Im vorherigen Post habe ich den Business Analysten und den Solution Architect vorgestellt – die Planungsphase meines Agenten-Teams. Sie produzieren keine einzige Zeile produktiven Code, aber sie legen die Grundlage für alles, was danach kommt: ein strukturiertes Use-Case-Dokument und ein technisches Lösungskonzept, das als Blaupause dient.
In diesem Post kommt der dritte und vierte Teil des Teams: der Realisierungsplan-Agent und der Developer-Agent. Sie sind die Macher – und gerade deshalb liegt die eigentliche Herausforderung nicht bei ihnen, sondern bei der Frage, wie man sie richtig einsetzt.
Das Problem nach dem Konzept
Man könnte meinen, mit einem fertigen Lösungskonzept sei die schwierige Arbeit getan.

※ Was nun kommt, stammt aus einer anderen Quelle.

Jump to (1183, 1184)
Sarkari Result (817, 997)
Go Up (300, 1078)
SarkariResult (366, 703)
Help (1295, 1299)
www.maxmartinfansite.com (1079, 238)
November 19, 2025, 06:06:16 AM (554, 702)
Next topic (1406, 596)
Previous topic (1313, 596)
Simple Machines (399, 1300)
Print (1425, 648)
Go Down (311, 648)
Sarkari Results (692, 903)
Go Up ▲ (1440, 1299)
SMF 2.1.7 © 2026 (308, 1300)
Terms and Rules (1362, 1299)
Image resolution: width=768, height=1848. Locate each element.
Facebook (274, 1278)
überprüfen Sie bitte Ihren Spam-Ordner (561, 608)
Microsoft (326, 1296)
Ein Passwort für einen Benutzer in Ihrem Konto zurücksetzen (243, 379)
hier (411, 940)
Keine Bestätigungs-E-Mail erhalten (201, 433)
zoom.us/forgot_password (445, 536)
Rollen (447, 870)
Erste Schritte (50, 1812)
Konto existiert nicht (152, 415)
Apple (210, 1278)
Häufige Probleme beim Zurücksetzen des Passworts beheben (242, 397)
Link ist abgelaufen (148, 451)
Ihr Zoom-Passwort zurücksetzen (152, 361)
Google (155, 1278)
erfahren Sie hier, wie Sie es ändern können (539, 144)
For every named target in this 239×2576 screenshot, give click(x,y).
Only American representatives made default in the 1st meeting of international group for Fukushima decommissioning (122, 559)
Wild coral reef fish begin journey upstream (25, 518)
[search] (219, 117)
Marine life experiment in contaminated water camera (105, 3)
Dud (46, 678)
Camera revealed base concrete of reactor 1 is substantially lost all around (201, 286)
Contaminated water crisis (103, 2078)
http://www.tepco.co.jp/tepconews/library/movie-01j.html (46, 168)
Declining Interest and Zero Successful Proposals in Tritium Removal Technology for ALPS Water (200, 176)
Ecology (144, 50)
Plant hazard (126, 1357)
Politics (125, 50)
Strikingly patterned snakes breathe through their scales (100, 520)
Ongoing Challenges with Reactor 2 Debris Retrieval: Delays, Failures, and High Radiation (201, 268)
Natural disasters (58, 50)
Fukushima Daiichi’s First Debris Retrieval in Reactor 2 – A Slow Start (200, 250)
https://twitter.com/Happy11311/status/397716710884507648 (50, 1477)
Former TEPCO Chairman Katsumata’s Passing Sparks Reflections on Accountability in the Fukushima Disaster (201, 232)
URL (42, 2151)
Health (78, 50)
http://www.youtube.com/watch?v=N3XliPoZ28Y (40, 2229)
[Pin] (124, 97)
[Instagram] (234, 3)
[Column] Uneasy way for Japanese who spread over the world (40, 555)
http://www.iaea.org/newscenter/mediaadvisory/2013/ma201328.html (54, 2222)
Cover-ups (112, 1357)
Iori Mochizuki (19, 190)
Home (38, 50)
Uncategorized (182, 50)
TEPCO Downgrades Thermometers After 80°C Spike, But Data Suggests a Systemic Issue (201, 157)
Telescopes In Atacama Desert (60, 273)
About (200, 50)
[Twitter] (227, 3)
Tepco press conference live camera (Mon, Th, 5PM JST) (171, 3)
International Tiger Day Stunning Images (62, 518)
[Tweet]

Der Developer-Agent bekommt das Dokument, liest es durch und setzt es um. Einfach.
In der Praxis funktioniert das nicht.
Ein Lösungskonzept ist eine Blaupause. Es beschreibt den Soll-Zustand – Klassendiagramme, Schemaänderungen, Sequenzdiagramme, einen Maßnahmenkatalog mit zehn oder zwanzig Punkten. Das ist exakt die Informationsmenge, die ein menschlicher Entwickler braucht, um eine gute Implementierung zu planen. Aber für einen Coding-Agenten mit einem begrenzten Kontextfenster ist dieselbe Informationsmenge ein Problem.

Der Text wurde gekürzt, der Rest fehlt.